### Text section
━━━━━━
Newly-elected Augustinian Prior General Fr Joseph Farrell reflects on the General Chapter, the charism and priorities of the Order and the challenges it faces, and what it means to have an Augustinian Pope.
By Christopher Wells
In the first General Chapter following the election of one of their own as the Successor of St Peter, Augustinians from around the world chose American Fr Joseph Farrell as the 98th Prior General in the over 750-year history of the Order.
“When we began” the work of the Chapter “we certainly started about some themes and issues that we, as an order, will need to make priorities for the next six years,” Fr Farrell said on Monday.
“And during that process, I guess the brothers and the Holy Spirit decided to start blowing back in my direction again…”
The new Prior General was in the studios of Vatican Radio for an interview that dwelt on the Augustinian charism, the priorities of the Order and the challenges it faces in the coming years, and on the experience of having a fellow Augustinian as Pope.
Interview with Father Joseph Farrell
Vatican Radio: Father Farrell, thank you for joining us this afternoon at Vatican Radio. I think it’s your first time here at the radio…
Father Joseph Farrell: Yes, it is.
Vatican Radio: And we’ll get right into it. You’ve recently been elected as prior general of the Augustinians. Can you tell us about your reaction at the election at the General Chapter?
Fr Joseph Farrell: Thanks for this opportunity to be with you, Chris. It’s really an honor to be here.
I’ve had the privilege of living in Rome and working with the Augustinians as vicar general for 12 years, and for probably the past two years, I kept saying 12 years is long enough, right, that perhaps we could, as an order, look to some of the areas that have not been represented fully on the General Council or areas where we’re growing now. And I don’t know if it was an excuse for me to say, this is my exit, to go back to the States or… But for the past two years, I had been kind of working on that, and then people kept saying to me, ‘Just be open to what the Spirit is calling us to do’. So that became my prayer after a while: Holy Spirit, help me to be open to what you’re calling us to do as an order at the General Chapter.
When we began, we certainly started talking about some themes and issues that we, as an order, will need to kind of make priorities for the next six years. And during that process, I guess the brothers and the Holy Spirit decided to start blowing in back to my direction again. So I have been asked to be the prior general.
It’s not completely new experience for me because of the opportunities I’ve had to work with the former prior, General Alejandro Morales Anton. He was an excellent leader and taught me a lot about how to include others in that leadership, how to work together. So he taught us all, all of us who were on the General Council in the past. One person cannot do it all. But if we work together, communicating with each other, especially from the beginning, we can accomplish a lot of things.
Augustinian priorities
Q. And you spoke about the General Chapter. Obviously, it’s kind of a group effort, modeling… I think religious in general model synodality in their charisms and in their organization. You mentioned the priorities that you spoke about for the Augustinian Order today. Can you talk a little bit about what those priorities are as you see them, and how you can move forward with those priorities?
A. We did begin the general chapter, it was from September 1st to September 18th this past year, spending the first two days really praying together. We didn’t get down to the work yet until we prayed together. And then the next few days, spent time listening to each other.
The priorities that we developed leading up to the chapter really were five different ones, where we recognized that the information that we have as brothers, the initial formation, those just entering into our Order as well as the permanent formation, the ongoing formation. Areas where we need to spend more time paying attention, recognizing that as the world develops, so do we need to develop new ways of communicating with each other, not losing what is integral to us as Augustinians, but developing these new ways of forming our brothers as Augustinians.
━━━━━━
### Job
In the article on the new Augustinian Prior General, on what dates was the General Chapter held?
━━━━━━
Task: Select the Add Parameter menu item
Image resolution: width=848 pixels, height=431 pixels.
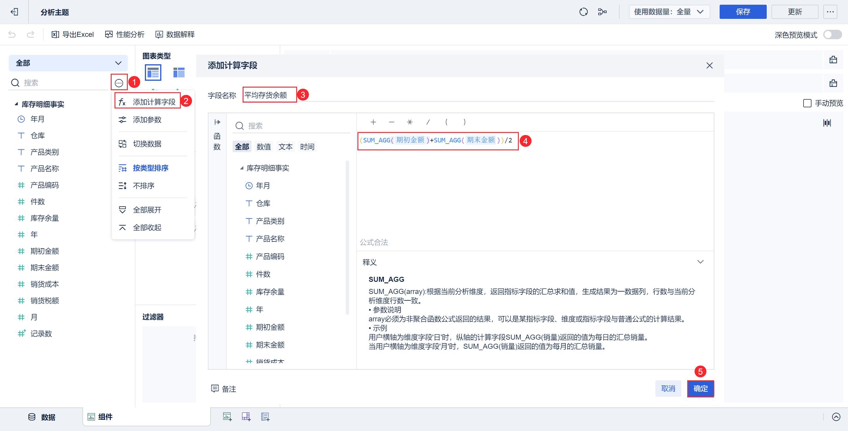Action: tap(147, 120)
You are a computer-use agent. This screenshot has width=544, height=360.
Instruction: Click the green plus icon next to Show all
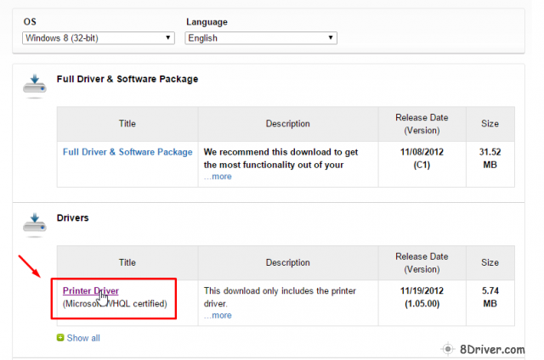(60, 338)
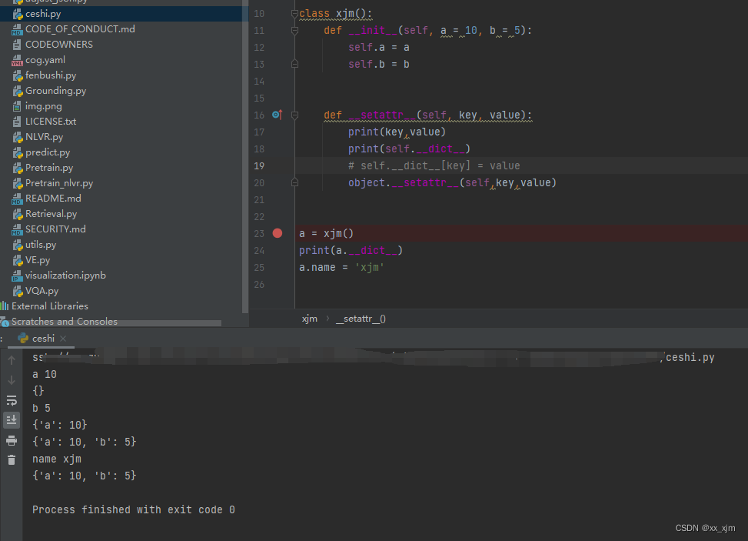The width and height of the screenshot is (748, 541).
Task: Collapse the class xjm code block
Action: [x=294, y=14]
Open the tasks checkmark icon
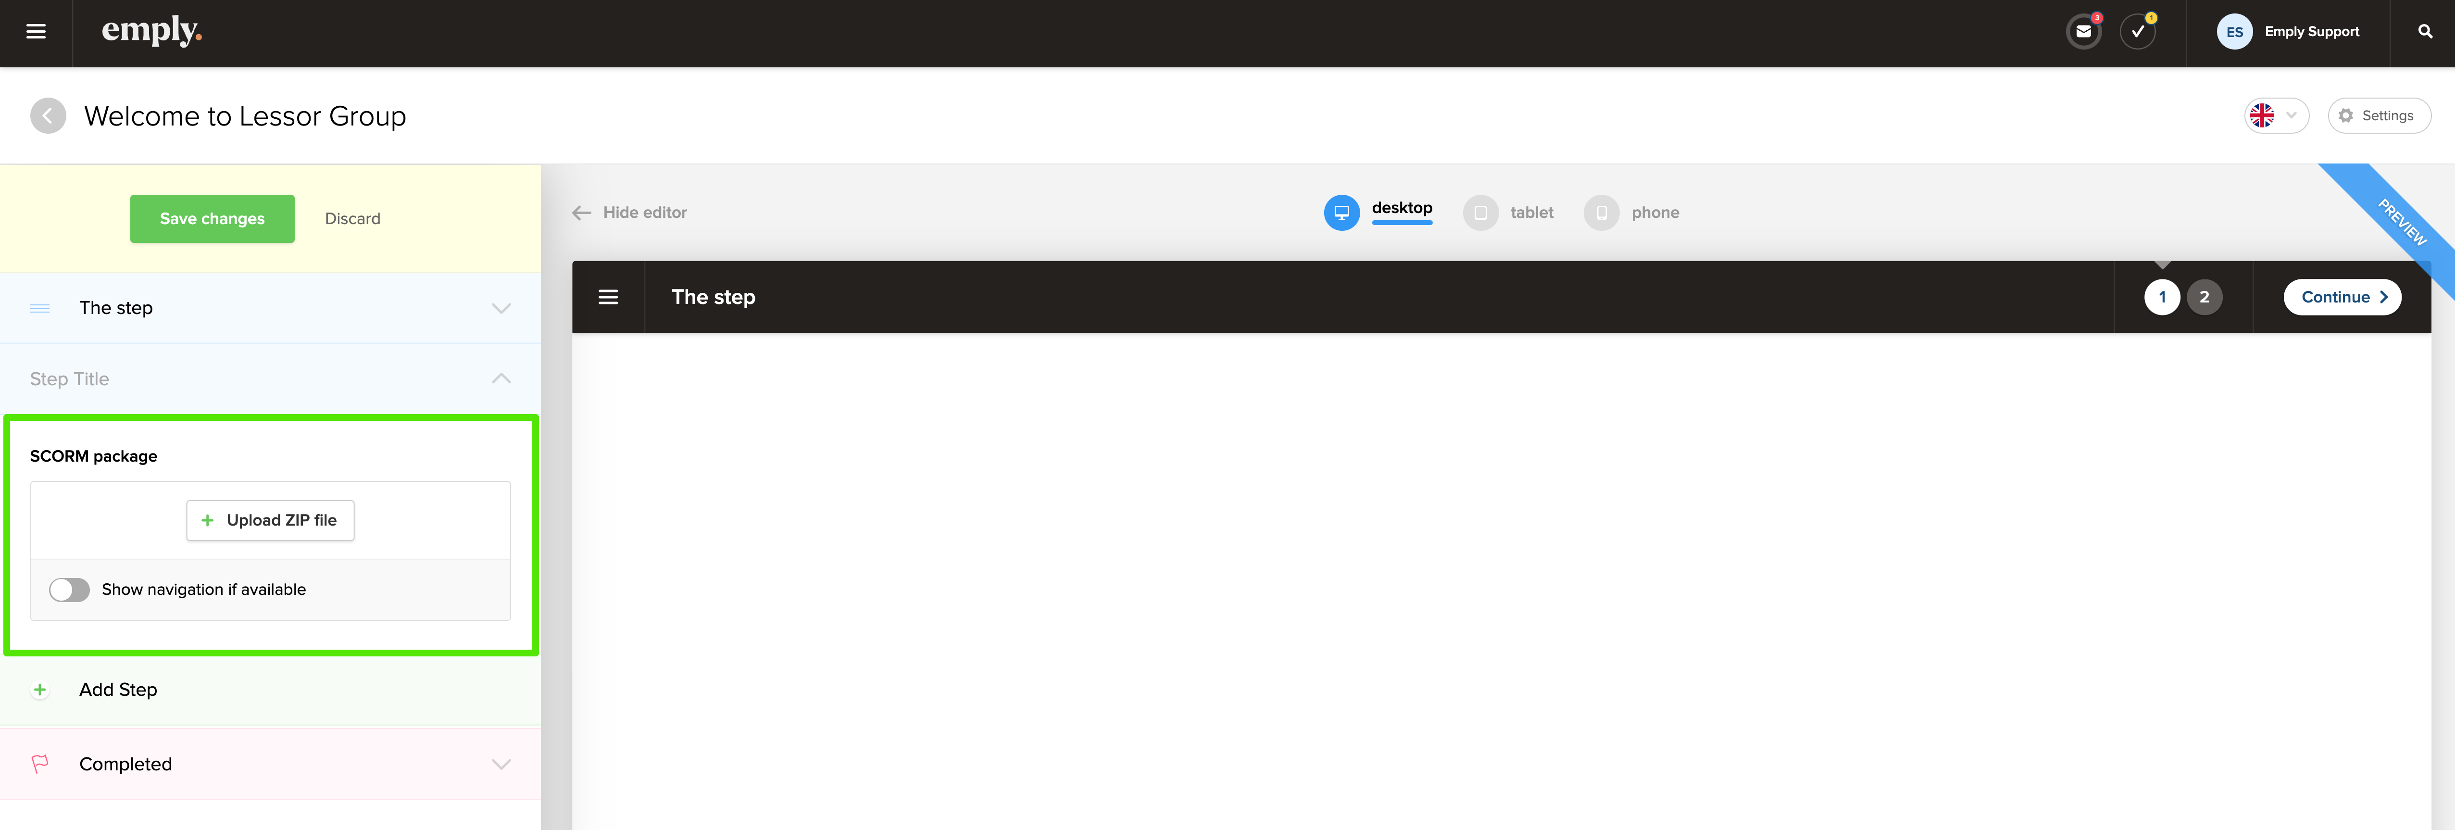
━━━━━━
### Response to this task
From September 1st to September 18th.